My dad used to be an Apple educator back in the day, he taught me all about computers on a PowerPC machine running on 99Mhz of raw power. I grew up on Macworld magazines, demo applications that came with the free CD, and Escape Velocity (look it up). However, apple computers were soon out of reach for school teacher’s wage, and so he switched us over to a Tower PC on Win7 so that I could still keep up with my school work, and get some gaming in as well. That was back in the early 2000s.

When Apple finally switched over to intel chips, I remember running to my dad in pure excitement, we both knew that one day, we’ll be able to run OSX on PCs. I started dabbling with Hackintosh since then, and would have to run to the local DVD seller to purchase OSX distros. Hearing the nostalgic boot chime when my first Hack booted up successfully brought an unforgettable smile to my dad.

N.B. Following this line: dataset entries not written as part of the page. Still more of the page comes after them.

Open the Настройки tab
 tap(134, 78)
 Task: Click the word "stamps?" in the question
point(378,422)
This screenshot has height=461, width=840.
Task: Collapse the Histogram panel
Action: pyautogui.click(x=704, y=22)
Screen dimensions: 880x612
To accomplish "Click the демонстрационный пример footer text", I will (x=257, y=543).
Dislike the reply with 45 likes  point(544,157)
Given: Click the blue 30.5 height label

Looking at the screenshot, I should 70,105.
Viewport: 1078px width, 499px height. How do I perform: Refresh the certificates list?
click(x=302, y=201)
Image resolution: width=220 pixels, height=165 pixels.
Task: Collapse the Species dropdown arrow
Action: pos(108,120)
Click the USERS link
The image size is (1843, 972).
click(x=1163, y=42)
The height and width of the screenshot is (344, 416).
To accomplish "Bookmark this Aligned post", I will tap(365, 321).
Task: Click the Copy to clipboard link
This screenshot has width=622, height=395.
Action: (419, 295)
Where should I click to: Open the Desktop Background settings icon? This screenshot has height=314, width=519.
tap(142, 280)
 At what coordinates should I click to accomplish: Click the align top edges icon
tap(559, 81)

When I managed to get into University, dad bought me my first Macintosh - my very first MacBook Pro. It was bittersweet because despite many years of his passion for Apple, he only ever spent his savings on me. That laptop saw me through university, and my 4th year engineering thesis. It went on to serve me well for 10 years, all the way until mid last year when it finally passed away due to failing motherboard.

I was back to dabbling with Hackintosh again. I had a stable installation of Mojave running on Clover, but took my time rebuilding an OpenCore version since March 2020.

There were challenges along the way. Firstly, this machine is mean to be a workhorse, and stability was paramount in a windows environment. Thats why I needed to be able to run OSX on an external drive that was speedy enough for me not to notice a difference. Getting WIFI & BT to work perfectly was another drawn out challenge (check OSXLatitude). Going down to getting trackpad gestures working near native on interrupt instead of polling mode required custom SSDT patches specific to my setup. I’ve certainly learnt a great deal, and have much more appreciation and understanding on how a Hackintosh works inside out. The OpenCore route certainly forced the extra learning curve, but with that the extra appreciation and sweetness when it finally works!

I took all the time I needed to polish out a working OC setup, because the journey to a stable build was the main point, and not the destination itself.

Which is why, after many many many months of running a Hack, I’m finally happy enough to share my setup with everyone here.

Thanks for reading, if there are any questions, please fire away at the comments!